There has been a lot of praise for this new console idea, as well as backlash. However, the backlash does bring up some good points. Rich Stanton of Eurogamer had this to say:
The whole video is a cleverly edited confection, with more time spent watching a saw cutting a piece of wood with a controller drawn on top (seriously) than anything resembling a functional games console. The most impressive bit of mock-uppery Ouya has is a sexy-looking controller facade, though it also has an interface featuring game logos like Madden. Do you think Madden is going to appear on Ouya? Of course it isn't, and we'll come back to why - but it's interesting that the pitch is all about small developers and AAA console titles. Because the two don't have any crossover whatsoever.
It's one of the multitude of things that make no sense. Take the controller: nearly every single Android game is made for a touchscreen. The pitch begins by pointing out that gaming is moving away from the television towards portable devices. True enough. So Ouya's going to reverse this? I can't think of a single mobile phone game I'd want to play on my TV, controller or not. Not even a tablet game. Good designers make good games, and good games take account of their host platform - even if they upscale well, most mobile games are mobile games. They're snacks. I love Tiny Wings, but I don't want to play it on the TV.
I would have to agree with Rich on this point. Take a VERY succesful game like Temple Run for instance. Many co-workers and myself battle to beat each other's scores, and it has remained as one of the apple store's top games. So it goes without saying, people love to play it.
But could this game where you swipe in all directions work on a console? The whole game is built on your reaction speed, and whether or not you will swipe to either make a turn or slide under a barrier. So how would that work on a console controller, just by using the d-pad? That would get immensely boring after a while, don't you think?

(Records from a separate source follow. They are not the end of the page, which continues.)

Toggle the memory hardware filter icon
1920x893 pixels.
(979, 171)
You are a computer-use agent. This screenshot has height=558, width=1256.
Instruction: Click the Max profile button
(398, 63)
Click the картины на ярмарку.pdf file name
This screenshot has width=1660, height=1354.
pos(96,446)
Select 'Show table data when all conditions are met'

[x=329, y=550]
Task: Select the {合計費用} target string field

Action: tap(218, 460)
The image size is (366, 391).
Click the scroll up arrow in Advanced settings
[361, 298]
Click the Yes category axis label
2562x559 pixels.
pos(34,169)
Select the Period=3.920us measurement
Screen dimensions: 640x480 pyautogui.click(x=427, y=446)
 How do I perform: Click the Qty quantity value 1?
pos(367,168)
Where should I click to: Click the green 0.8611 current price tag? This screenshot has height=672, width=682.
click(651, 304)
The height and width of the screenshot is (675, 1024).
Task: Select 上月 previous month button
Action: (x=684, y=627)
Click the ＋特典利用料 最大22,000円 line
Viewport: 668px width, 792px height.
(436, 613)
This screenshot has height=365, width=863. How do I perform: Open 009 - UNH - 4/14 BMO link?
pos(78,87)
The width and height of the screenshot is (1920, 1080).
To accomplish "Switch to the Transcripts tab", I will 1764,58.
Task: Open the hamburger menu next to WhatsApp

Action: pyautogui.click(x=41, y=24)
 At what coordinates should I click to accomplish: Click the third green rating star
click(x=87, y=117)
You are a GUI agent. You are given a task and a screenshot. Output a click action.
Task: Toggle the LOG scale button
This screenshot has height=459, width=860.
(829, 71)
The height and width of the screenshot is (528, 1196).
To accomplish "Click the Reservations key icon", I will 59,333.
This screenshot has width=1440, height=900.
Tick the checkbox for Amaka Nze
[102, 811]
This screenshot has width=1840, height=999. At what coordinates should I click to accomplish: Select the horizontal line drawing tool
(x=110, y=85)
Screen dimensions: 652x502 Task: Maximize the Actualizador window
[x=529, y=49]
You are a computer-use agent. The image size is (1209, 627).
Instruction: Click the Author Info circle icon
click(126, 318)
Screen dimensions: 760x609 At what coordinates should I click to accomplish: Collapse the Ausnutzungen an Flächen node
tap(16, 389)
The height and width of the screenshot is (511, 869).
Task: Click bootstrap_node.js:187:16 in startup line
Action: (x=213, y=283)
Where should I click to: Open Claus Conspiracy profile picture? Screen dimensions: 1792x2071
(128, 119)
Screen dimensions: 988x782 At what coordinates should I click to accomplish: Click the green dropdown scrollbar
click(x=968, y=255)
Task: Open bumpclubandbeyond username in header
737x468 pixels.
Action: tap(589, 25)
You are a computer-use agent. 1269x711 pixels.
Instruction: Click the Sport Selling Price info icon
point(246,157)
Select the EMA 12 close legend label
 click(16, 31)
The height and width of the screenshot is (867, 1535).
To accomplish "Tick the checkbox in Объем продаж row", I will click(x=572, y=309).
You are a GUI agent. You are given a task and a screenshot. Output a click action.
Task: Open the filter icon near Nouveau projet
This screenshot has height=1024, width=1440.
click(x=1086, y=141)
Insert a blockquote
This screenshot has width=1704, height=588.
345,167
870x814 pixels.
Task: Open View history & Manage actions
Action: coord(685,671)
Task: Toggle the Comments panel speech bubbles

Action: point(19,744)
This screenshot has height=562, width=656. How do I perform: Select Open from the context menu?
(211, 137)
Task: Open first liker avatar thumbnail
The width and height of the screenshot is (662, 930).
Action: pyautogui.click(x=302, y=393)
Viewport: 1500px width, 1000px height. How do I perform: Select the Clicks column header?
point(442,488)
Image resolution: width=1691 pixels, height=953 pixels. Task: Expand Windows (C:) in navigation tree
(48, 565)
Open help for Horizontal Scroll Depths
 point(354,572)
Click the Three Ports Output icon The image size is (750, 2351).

Even Ben Kuchera over at Penny-Arcade got in on it and made a very good point about how developers are quick to get behind the good idea, but no one is stepping up to the plate:
The entire system hangs on the ability that you want to play ported Android games on a cheap system, with an unseen controller, on a television screen. While many developers are willing to provide quotes about how great the OUYA could be, so far no one is willing to put their money where their mouth is and announce projects for the hardware. No one involved in the project has experience launching products even close to the complexity of the OUYA, in terms of either gaming hardware, software, and services.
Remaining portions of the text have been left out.